Кондратьев бросился к двери, толкнул ее. Дверь не открылась, и это породило в нем незнакомую внутреннюю дрожь, похожую на панику. Тогда он отошел на шаг, подумал и затем, спокойно открыв дверь внутрь каюты, вышел в коридор. И тут же кто-то налетел на него, сбил с ног. Вскочив, он тоже побежал по косой, неудобной палубе. Не в момент догадался, что палуба здорово накренилась. Кто-то кричал на него, кто-то сильно толкнул в впину, снова едва не сбив с ног. Всем он сейчас мешал, лишний человек на судне.

Все же Кондратьев выбрался на верхнюю палубу. И ничего перед собой не увидел: в метре от двери, сразу за белой полосой перил, именуемых планширем, была тьма. В этой тьме просматривалось что-то еще более темное, уходящее.

– Сволочи! – кричал кто-то сверху, с мостика.

И кто-то объяснял, тоже в крик:

– Он без огней, я не видел! В борт форштевнем, мать его!..

Судно кренилось все больше, и Кондратьев уже полулежал на переборке, не зная что делать.

Кто-то толкнул его в бок. Это был электрик, уступивший ему свою койку.

– С левого борта шлюпка! – кричал он ему громко, как глухому. – Беги туда.

– Зачем?

– Контейнеры на палубе. Если сдвинутся – хана!

– Вещи в каюте, – сказал Кондратьев, вспомнив о черном чемодане.

– Какие вещи?! – еще громче заорал электрик. – Перевернемся, не успеешь!

Чемодана было жаль. Не потому, что в нем такие уж ценности.

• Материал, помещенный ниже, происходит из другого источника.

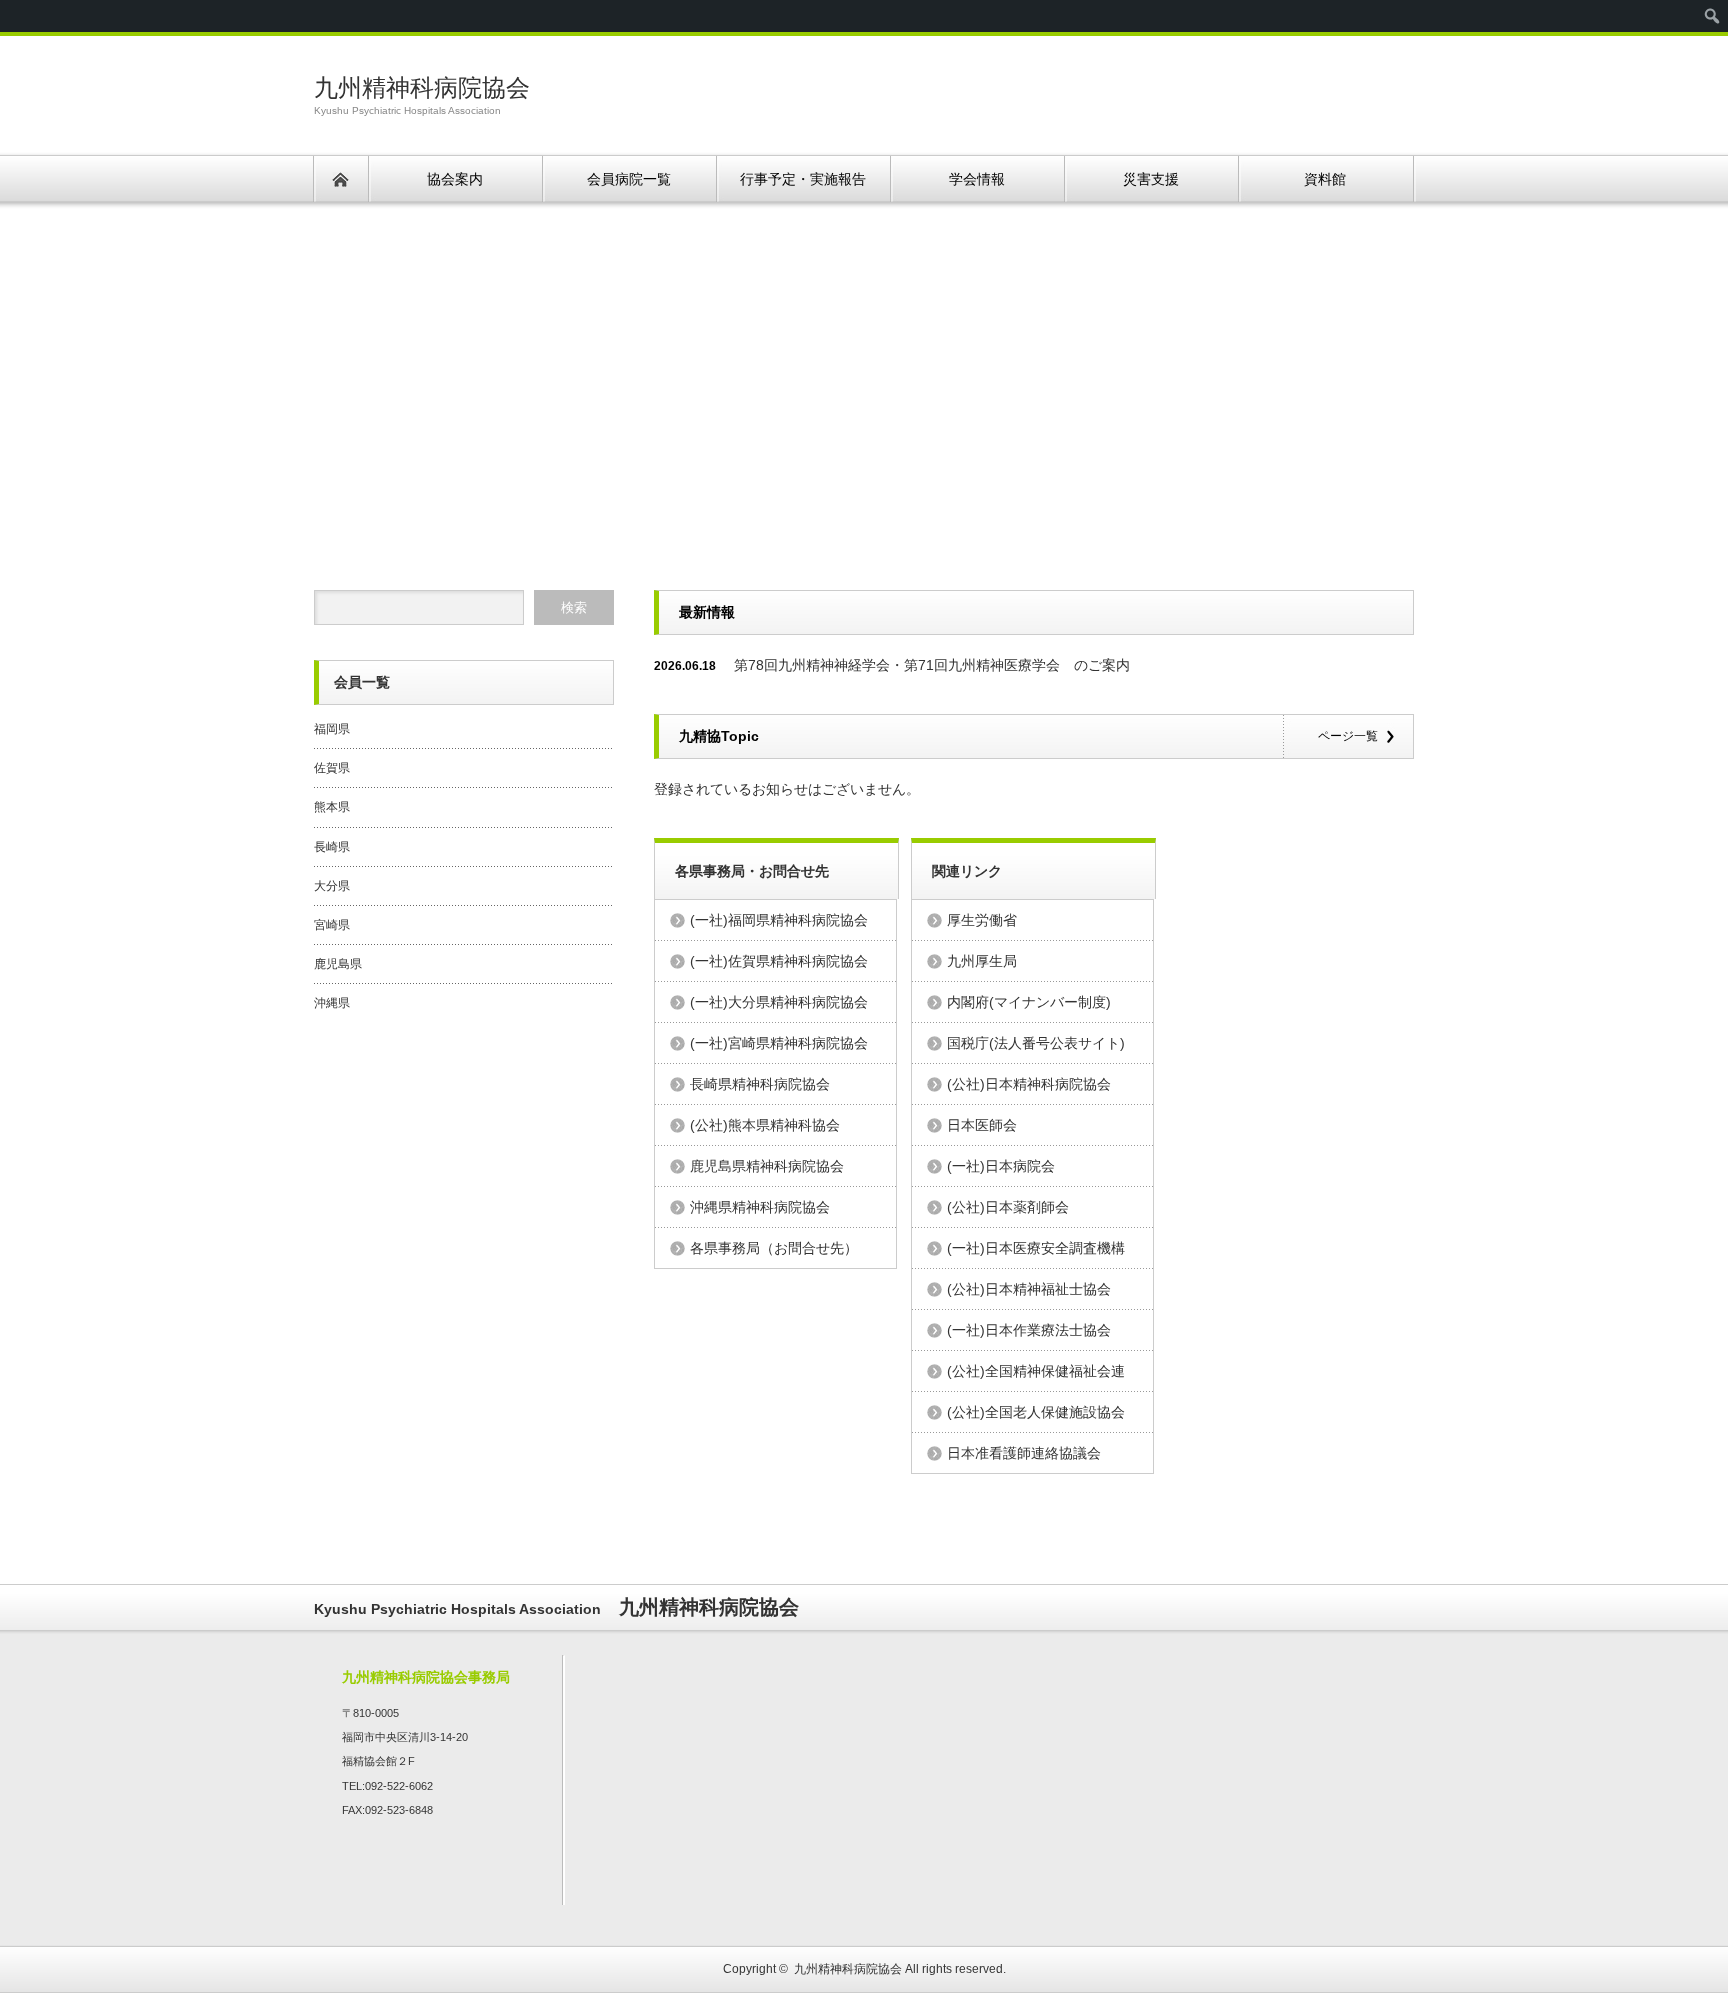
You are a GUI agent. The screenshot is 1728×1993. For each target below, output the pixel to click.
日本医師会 (982, 1125)
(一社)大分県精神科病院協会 (779, 1002)
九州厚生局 (982, 961)
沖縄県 (332, 1003)
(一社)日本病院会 (1001, 1166)
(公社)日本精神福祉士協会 (1029, 1289)
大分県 (332, 886)
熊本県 (332, 807)
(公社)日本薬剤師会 (1008, 1207)
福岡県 (332, 729)
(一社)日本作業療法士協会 (1029, 1330)
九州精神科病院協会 (422, 87)
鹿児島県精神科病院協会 (767, 1166)
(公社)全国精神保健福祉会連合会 (1036, 1377)
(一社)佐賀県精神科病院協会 (779, 961)
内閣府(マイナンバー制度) (1029, 1002)
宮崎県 (332, 925)
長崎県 (332, 847)
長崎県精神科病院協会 (760, 1084)
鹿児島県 (338, 964)
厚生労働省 (982, 920)
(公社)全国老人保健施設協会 (1036, 1412)
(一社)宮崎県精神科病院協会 (779, 1043)
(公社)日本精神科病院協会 (1029, 1084)
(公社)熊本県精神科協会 (765, 1125)
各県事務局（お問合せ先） (774, 1248)
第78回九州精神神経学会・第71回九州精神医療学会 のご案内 (932, 665)
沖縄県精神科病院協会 (760, 1207)
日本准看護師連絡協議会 (1024, 1453)
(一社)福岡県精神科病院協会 (779, 920)
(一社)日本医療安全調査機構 (1036, 1248)
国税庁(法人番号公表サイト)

Но газеты тоже могли пригодиться…

И вдруг неожиданная мысль: а что если столкновение организовано из-за этого чемодана? Чтобы архив не попал в Россию? Если так, то даже хорошо, что чемодан утонет. Будут думать, что архива больше нет, концы – в воду. И перестанут преследовать. И тогда можно будет спокойно искать настоящий архив.

Испытывая неловкость, похожую на угрызение совести, будто это он виноват в случившемся, Кондратьев по сильно накренившейся палубе перебежал к другому борту и в тусклом свете палубного фонаря увидел шлюпку, полную людей.

– Прыгай! – крикнули ему.

До шлюпки было больше метра, и она ходила на волнах то вверх, то вниз.

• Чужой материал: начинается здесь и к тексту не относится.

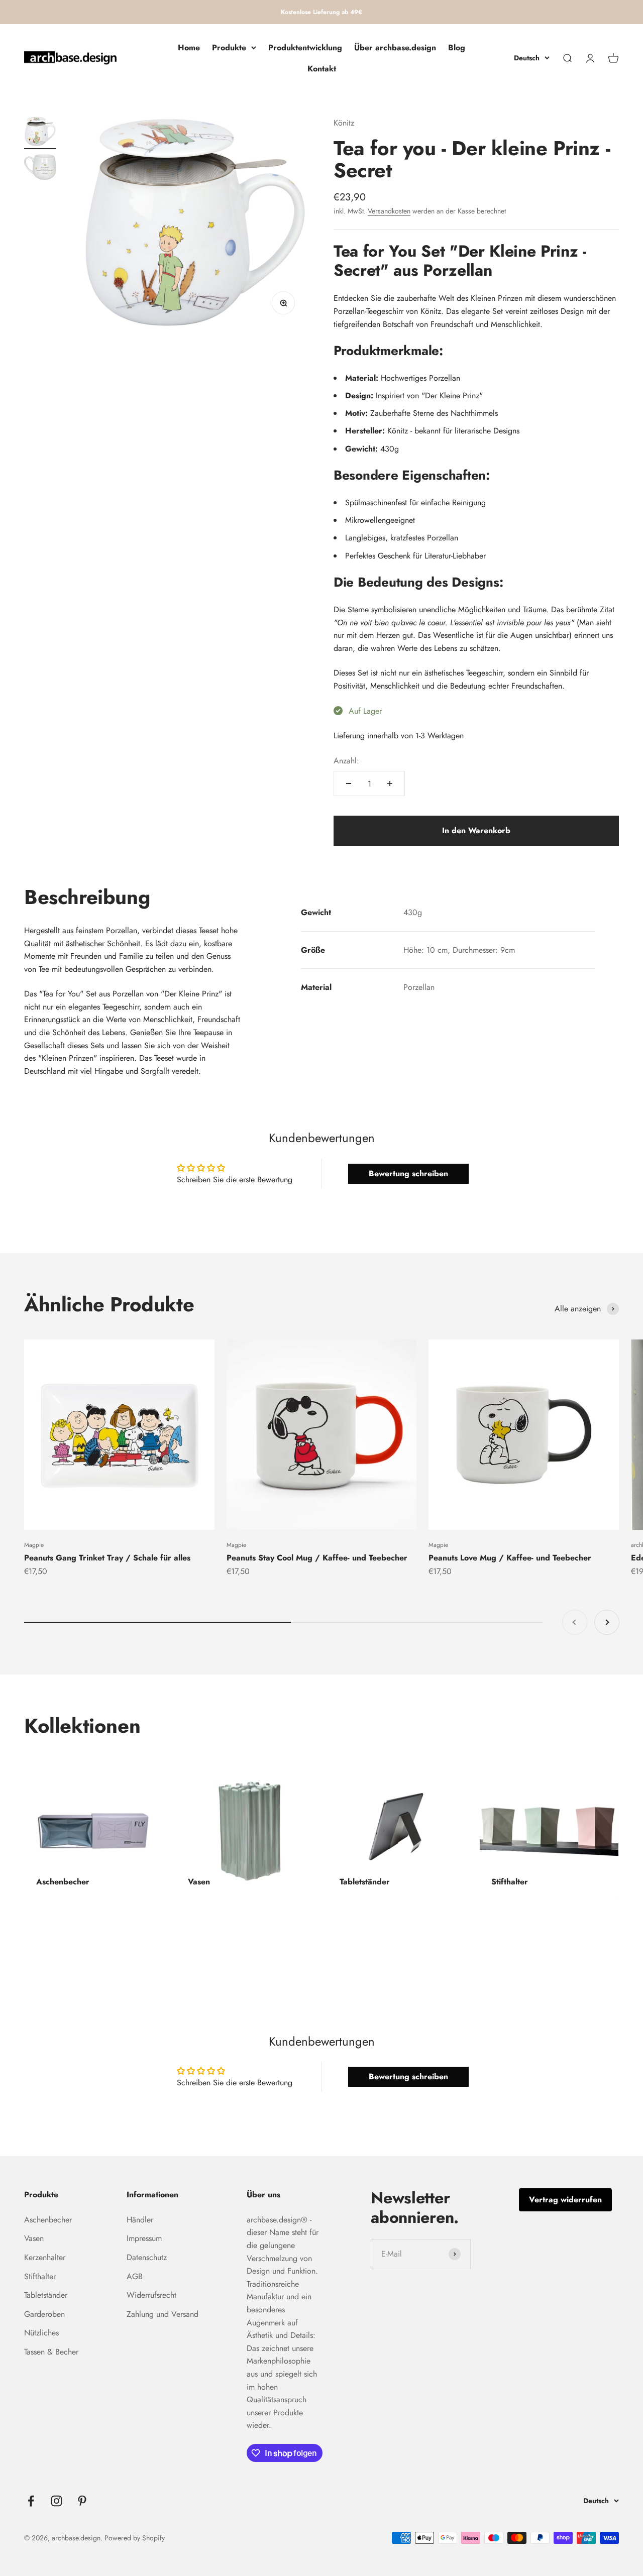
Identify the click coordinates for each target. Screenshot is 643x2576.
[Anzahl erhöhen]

– Прыгай, мать твою! – заорали на него в несколько глоток.

И он прыгнул…

29

Все получилось. Без проблем пересекли реку Одер, спокойно доехали до большого польского города Познан. Здесь, не вылезая из машины, переночевали на платной стоянке. А утром пристроились к колонне таких же бедолаг-перегонщиков.

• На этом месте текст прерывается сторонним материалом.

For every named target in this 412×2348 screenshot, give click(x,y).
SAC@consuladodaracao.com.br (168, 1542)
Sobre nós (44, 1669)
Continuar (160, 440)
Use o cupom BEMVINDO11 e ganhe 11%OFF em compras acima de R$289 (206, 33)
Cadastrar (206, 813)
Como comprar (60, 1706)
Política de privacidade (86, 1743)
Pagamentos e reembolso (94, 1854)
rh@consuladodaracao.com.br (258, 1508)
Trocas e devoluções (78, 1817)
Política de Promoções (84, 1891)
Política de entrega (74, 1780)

– Можно бы и ночью ехать, вдвоем-то чего, – дорогой принялся объяснять Коля. – Да я один раз накололся, больше не рискую.

И он начал рассказывать, как однажды, так же вот перегоняя иномарку, попался дорожным пиратам. Его выкинули из машины и чуть было не привязали к дереву, чтобы не поднял хай раньше времени. А был февраль, в Польше он мокрый и вьюжный…

– Поляки грабят?!

– Наши. Коим дозволили богатеть любым способом. Польские дороги они враз освоили.

Из Минска Сергей, после долгого ожидания на переговорном пункте, дозвонился до Мурзина. Слышимость была отвратительная, не голос, а комариный писк.

– Кто это говорит?

– Это я…

– Кто? Не слышно.

– Врубайся скорей! – кричал в трубку Сергей. – Телефонное время дорого, а я и так издержался.

– Ты откуда? – спросил Мурзин, явно не узнавая собеседника, проверяя его.

– Из Минска.

– Как ты туда попал?

Вопрос удивил. Может, это и не Мурзин вовсе? Кто же тогда на его телефоне?

– Я перезвоню, – крикнул Сергей и повесил трубку. Решил, что сделает это в Смоленске.

Но из Смоленска дозвониться до Лугового оказалось еще трудней, чем из Минска. Коля торопился, нервничал, Сергей обещал телефонистке оплатить по самому срочному тарифу, и ничего не помогало. Где-то что-то не включалось, и баста.

А радио гнало песни. Сначала орало шлягеры, от которых опарой вздымалась беспричинная злоба. Потом выдало: "Любовь, друзья, вопрос такой, который всех касается". И опять перед ним встала Эмка, ее глаза, полные слез, последний поцелуй.

Когда песня прервалась резкими позывными «Маяка», Сергей раздраженно выключил радио. Но тут же снова включил: хотелось послушать последние известия. Тресков и хрипов хватало, но слова все же можно было разобрать. Разбитная дикторша плела что-то об указах президента, долженствующих утешить граждан, обалдевших от предыдущих указов. А затем в точности таким же тоном:

– Только что нам сообщили. В Балтийском море потерпел аварию морской паром «Неринга»… Судно затонуло в 20 милях от берега. Имеются жертвы…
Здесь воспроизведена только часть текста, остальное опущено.